Stored data START

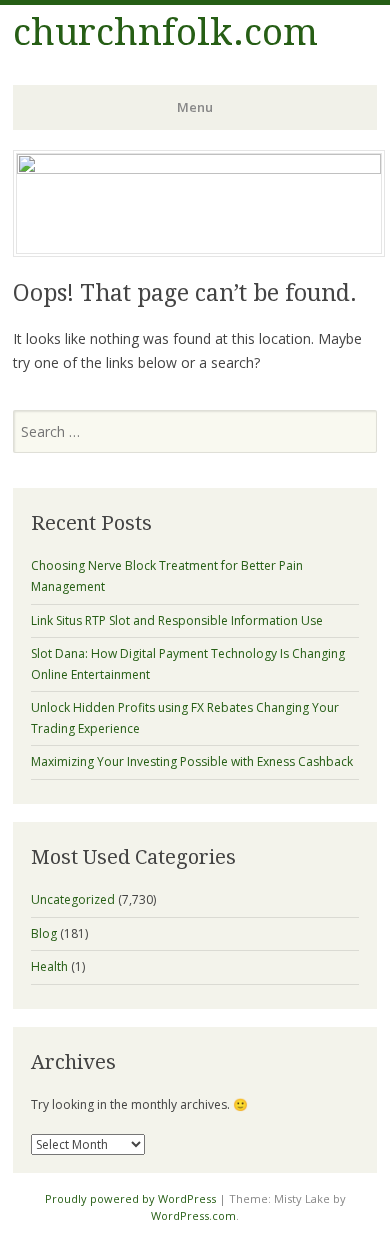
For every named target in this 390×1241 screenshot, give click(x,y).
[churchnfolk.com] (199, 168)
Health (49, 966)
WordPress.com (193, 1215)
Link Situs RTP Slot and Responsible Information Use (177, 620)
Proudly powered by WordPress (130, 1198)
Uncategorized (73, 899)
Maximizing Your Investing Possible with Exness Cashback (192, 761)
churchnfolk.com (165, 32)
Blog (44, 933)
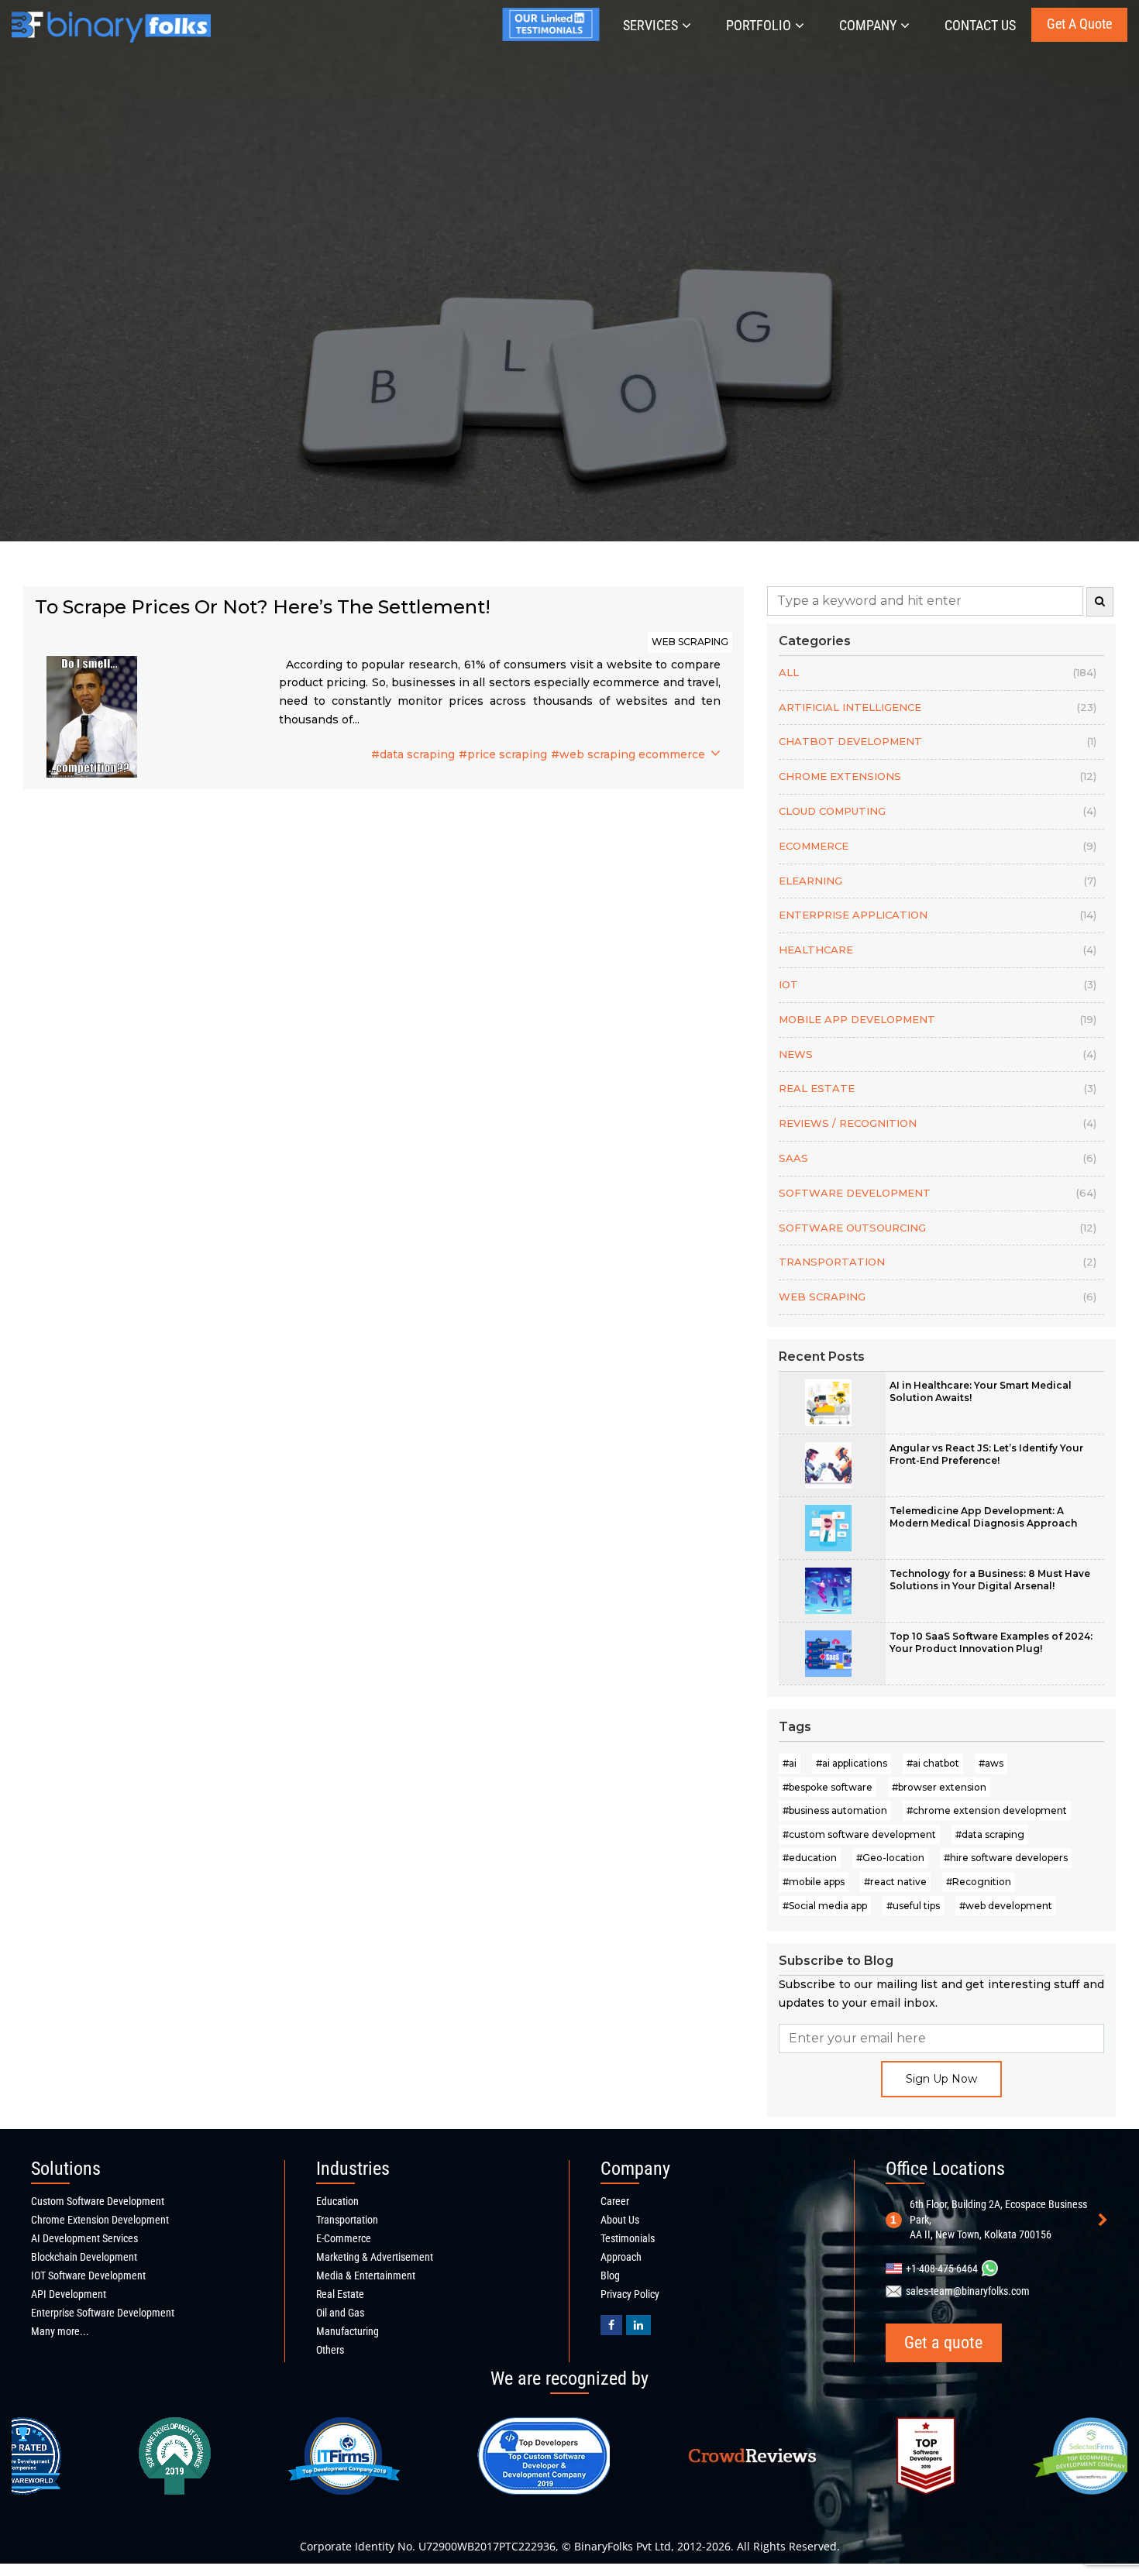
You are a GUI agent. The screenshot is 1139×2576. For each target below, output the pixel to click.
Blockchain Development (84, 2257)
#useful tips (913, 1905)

Stored data END

→ What needs to be done:
Retype the entries verbatim and drop the pictures.

→ Exercise response:
For every named target in this 390×1241 screenshot, give click(x,y).
[churchnfolk.com] (199, 168)
Health (49, 966)
WordPress.com (193, 1215)
Link Situs RTP Slot and Responsible Information Use (177, 620)
Proudly powered by WordPress (130, 1198)
Uncategorized (73, 899)
Maximizing Your Investing Possible with Exness Cashback (192, 761)
churchnfolk.com (165, 32)
Blog (44, 933)
You are a GUI agent. The screenshot is 1139×2576. For each target below, output the pixel to click.
Blockchain Development (84, 2257)
#useful tips (913, 1905)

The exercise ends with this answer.